TASKS TO CARRY OUT:
• a. Print the passage on China's metal demand from "BMO sees China" up to and including "that of 2019.".
• b. Answer these questions about the passage on China's metal demand:
(i) In which three years' economic pull-backs did China lead the recovery?
(ii) How many major projects started across China in April, according to Mysteel data?
(iii) In which two commodities does Hamilton say aggressive inventory draws were seen over April?
• c. Write the next part of the passage on China's metal demand, picking up from its final sentence.

DOCUMENT SEGMENT:
★ ★ ★
While China alone could probably not offset the drop in global demand of the past three months, it did lead the recovery in each of the 2009, 2013 and 2016 economic pull-backs, when China's metal demand during the recovery cycles was much stronger than expected.

"In metals you underestimate China at your peril," said Hamilton.

Indications China is on a recovery trajectory include a rising copper premium and open import arbitrage, rapidly falling inventories across commodities, property sales and electricity consumption reverting to year-on-year growth, and evidence that local governments were putting money to work in terms of infrastructure projects.

"Moreover, we see signs of increased volumes of commodity material heading to China," Hamilton said.

BMO sees China resorting to tried and tested levers to reinvigorate the economy. Investment in fixed asset infrastructure is expected to rise sharply over the coming months towards a 20% year-on-year gain, after crossing the negative trough in the March quarter, while special bond issues over between January through April exceeded that of 2019.

More than 4,300 major projects started across China in April, with the total investment amount expected to top US$410.7 billion, Mysteel data showed.

Hamilton said the inventory draws had come earlier and faster than expected. "There was a large increase in inventory in China over Q1 amid the lockdown period. And while in many cases inventory is still elevated, in steel and cement we have seen aggressive draws over April, implying construction has recovered strongly as migrant workers returned," he said.
★ ★ ★
SUPPLIED MATERIAL:
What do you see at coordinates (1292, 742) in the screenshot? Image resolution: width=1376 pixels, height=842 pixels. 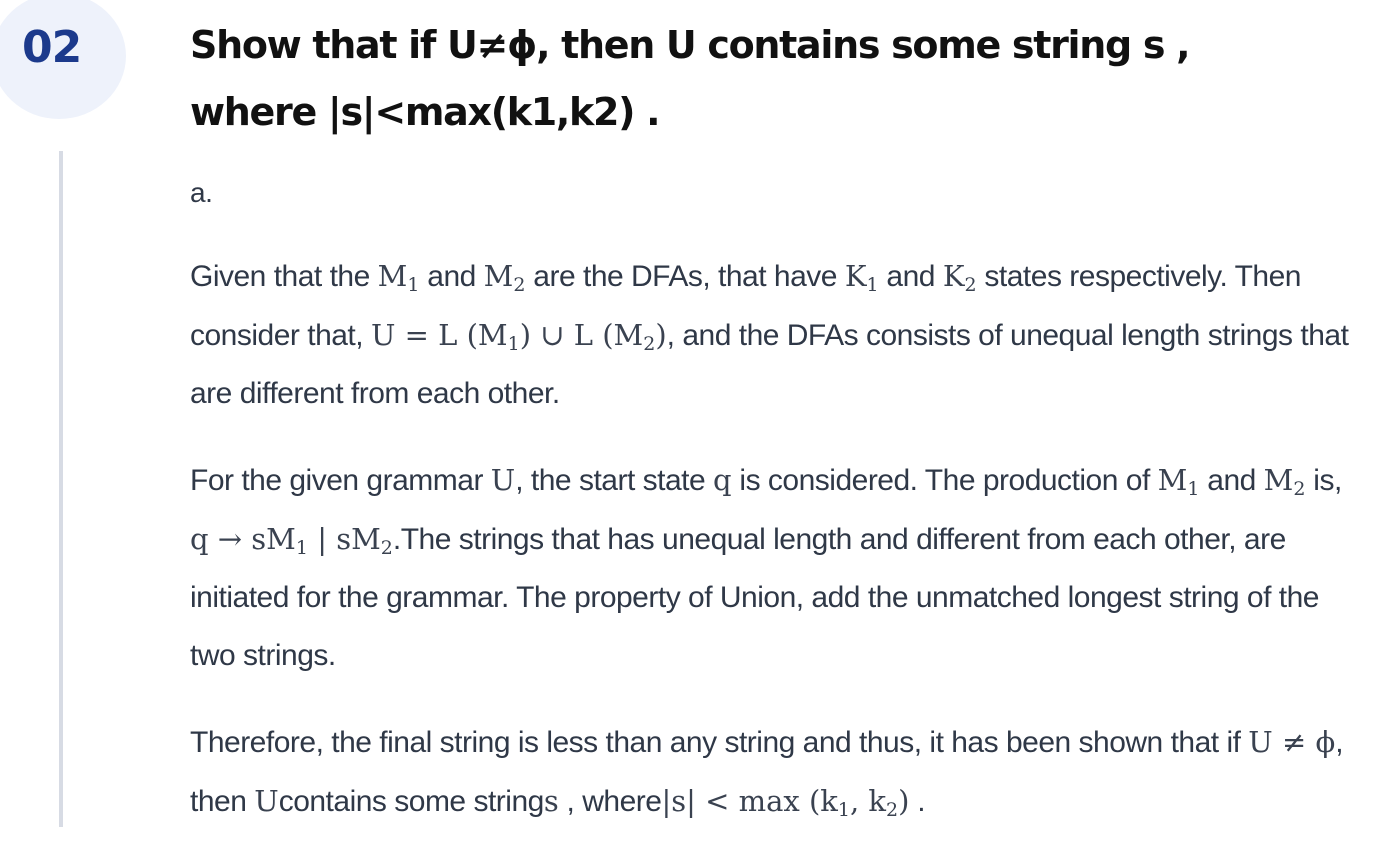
★ ★ ★
SOLVED PROBLEMS:
• a.
BMO sees China resorting to tried and tested levers to reinvigorate the economy. Investment in fixed asset infrastructure is expected to rise sharply over the coming months towards a 20% year-on-year gain, after crossing the negative trough in the March quarter, while special bond issues over between January through April exceeded that of 2019.

• b.
(i) 2009, 2013 and 2016
(ii) More than 4,300
(iii) Steel and cement

• c.
New data from Chinese consultancies shows rebar consumption over the past two weeks was the highest ever seen. Meanwhile, aluminium inventory is now back below levels seen at end of April last year and the Shanghai Futures Exchange copper inventory is now back to levels into Chinese New Year.

The latest survey carried out by SMM of China copper wire and cable fabricators showed a massive surge in operating rates over the past month.

"From a multi-year low in February of 34.5%, operating rates are now over 100% of nameplate capacity for the first time. This comes amid a surge of orders from the state grid, which budget has been markedly increased this year," Hamilton said.

"Having the world's largest copper consumer active in markets again will only increase confidence levels."

Hamilton cautioned, however, there remained issues around China's wider economic growth. China is still struggling to get the wider economy going, with rising employment and falling disposable income keeping the consumer subdued.

"But this has meant reverting to metals-intensive spend to underpin growth. Thus, while China is seeking to get the economy back on track, there is a rising risk markets are underestimating Chinese demand once more," Hamilton said.